Space Station Manager Post Mortem

Note: the PostMortem below is available at http://web.archive.org/web/20041009220859/http://www.mistaril.com/about/post_mortem_ssm.php.

I [PhlIp] couldn't easily find this PostMortem anywhere, so I decided to park it here and link it to XP.

A few years ago, Kai-Peter Backman wrote up a post-mortem of his Space Station Manager which was developed using XP. It is, to my knowledge, the only game ever developed this way. His site seems to be down at the moment, but I have a copy of the text:

Post Mortem: Space Station Manager by KaiPeterBackman?, Mistaril 18th of February 2004

This is a post mortem of Space Station Manager, the first downloadable game from www.mistaril.com . The goal for the project was to create a game for entering the downloadable games market with and develop the required e-commerce infrastructure for distribution and marketing over the Internet. A secondary goal was to produce enough profit from the game to sustain continued game development activities. The project met both of these goals.

>From a technical standpoint the project was interesting because it employed a slightly modified version of the ExtremeProgramming (XP) software development process. XP is an AgileProcess that strives to maximize the output from the project and minimize the associated effort. It is also very suitable for high-risk projects with a lot of uncertainty in the requirements. The process relies on a small set of best practises that are fundamentally easy, but might require some experience to make sense. In general, the XP process proved to be unsuitable for the project and a more specific conclusion can be found in the end of the PostMortem.

Things that went right

1. Player involvement

Having players involved in the game, right from the first installable builds, was the biggest success during the project. The first tester group consisted of just a few interested players, but having a few more pairs of eyes on the game made a huge difference in productivity and quality. Early controlled playtesting sessions also uncovered a lot of UI improvements and changed many fundamental things about gameplay.

After the public beta release, the amount of testers multiplied overnight. Forming a close relationship with actual players of the game helped focusing on the important changes. Having a high degree of player involvement also helped build the player community, much to the delight of the players and the developer.

2. Frequent iterative releases before launch

Releasing early and releasing often was successfully used in minimizing risks in the project. Having the first version in the hands of testers in about a month after initial project start helped solve a lot of simple problems early in the development cycle. The quality of the game was kept at a high level from the beginning, which helped in supporting a relatively rapid development schedule.

The weekly releases also formed an important pulse for development. Identified risks requiring a lot of player feedback, like the user interface, could be placed early in the schedule to manage the risk more proactively. A weekly release also helped the project reach closure each week, and the visible progress kept both the developer and player morale high through the project.

3. Supporting the game after release

Working with the game after the release turned out to be a solid business decision. Small changes in the game could radically alter the conversion rate from downloads to sales or lower the refund rate (there is a 60 days no questions asked refund period after you buy the game). Experimenting with these changes was a very small development effort, but measuring the effects of a change could take days or weeks. Consistently improving on these things got the product revenues sustainable much sooner, and improving on both conversion and refund rate created more satisfied players. Outside game quality itself, optimizing the demo for selling probably had the greatest effect on the bottom line.
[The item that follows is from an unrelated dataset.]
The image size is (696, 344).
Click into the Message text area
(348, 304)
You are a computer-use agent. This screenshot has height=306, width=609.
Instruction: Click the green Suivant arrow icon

4. Going full time from the beginning

One of the key successes of the project was working full time from the beginning. There were two types of benefits experienced: external and internal. The external benefits were focus related, having a solid workweek to organize development and business tasks greatly helped increase productivity. There are several layers of context switching when you work on two or more jobs (as all part time independent developers know by heart) and the boost in productivity comes both from an extended number of absolute hours and a higher efficiency of those hours as you are able to minimize the time lost in these switches.

The internal benefits from going full time were mainly improved motivation and job satisfaction. Going full time and cutting out any other commitments helped to focus and run the business more consistently. It was much easier to sustain high levels of professionalism when the immediate and long-term future depended on it. Working full time also helped ease the relationship to players and other developers, it was easier to spare time for building lasting relationships.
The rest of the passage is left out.